→ INSTRUCTIONS FOR THE TASK
Your answer should be the lines of the data below that contain "pyautogui".

WORKING DATA START

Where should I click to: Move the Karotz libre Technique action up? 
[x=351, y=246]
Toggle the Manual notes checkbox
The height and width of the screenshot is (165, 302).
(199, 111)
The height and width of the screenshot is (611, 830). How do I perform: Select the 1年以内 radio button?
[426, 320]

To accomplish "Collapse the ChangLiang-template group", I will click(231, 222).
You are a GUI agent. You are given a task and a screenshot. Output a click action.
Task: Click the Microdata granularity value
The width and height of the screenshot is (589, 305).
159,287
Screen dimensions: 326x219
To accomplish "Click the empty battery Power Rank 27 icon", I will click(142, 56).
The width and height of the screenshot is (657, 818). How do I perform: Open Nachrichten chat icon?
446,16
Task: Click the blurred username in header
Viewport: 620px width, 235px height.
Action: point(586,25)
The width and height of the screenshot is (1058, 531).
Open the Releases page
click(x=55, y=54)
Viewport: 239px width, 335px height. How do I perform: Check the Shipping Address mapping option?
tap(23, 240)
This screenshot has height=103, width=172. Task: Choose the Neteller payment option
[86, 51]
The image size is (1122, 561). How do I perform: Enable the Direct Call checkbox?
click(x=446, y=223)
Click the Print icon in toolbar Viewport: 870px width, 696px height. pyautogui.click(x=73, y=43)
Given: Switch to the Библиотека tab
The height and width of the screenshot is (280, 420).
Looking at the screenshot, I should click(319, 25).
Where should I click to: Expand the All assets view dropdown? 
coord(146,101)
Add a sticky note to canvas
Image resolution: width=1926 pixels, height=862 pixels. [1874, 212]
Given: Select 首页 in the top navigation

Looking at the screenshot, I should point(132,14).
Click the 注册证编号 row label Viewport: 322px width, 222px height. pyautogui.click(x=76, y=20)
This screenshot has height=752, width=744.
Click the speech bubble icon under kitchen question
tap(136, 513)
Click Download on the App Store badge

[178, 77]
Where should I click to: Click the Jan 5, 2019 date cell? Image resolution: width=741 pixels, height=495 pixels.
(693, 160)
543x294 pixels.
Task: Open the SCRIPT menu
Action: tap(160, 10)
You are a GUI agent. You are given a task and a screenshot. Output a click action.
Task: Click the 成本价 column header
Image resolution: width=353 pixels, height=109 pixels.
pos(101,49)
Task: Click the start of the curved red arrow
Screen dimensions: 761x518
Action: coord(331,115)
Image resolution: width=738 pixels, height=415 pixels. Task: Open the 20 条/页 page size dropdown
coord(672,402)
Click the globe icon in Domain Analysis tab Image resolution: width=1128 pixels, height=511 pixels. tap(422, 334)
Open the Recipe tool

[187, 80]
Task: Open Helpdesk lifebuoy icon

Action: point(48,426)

WORKING DATA END

→ ANSWER TO THE EXERCISE
Click the Print icon in toolbar Viewport: 870px width, 696px height. pyautogui.click(x=73, y=43)
Click the 注册证编号 row label Viewport: 322px width, 222px height. pyautogui.click(x=76, y=20)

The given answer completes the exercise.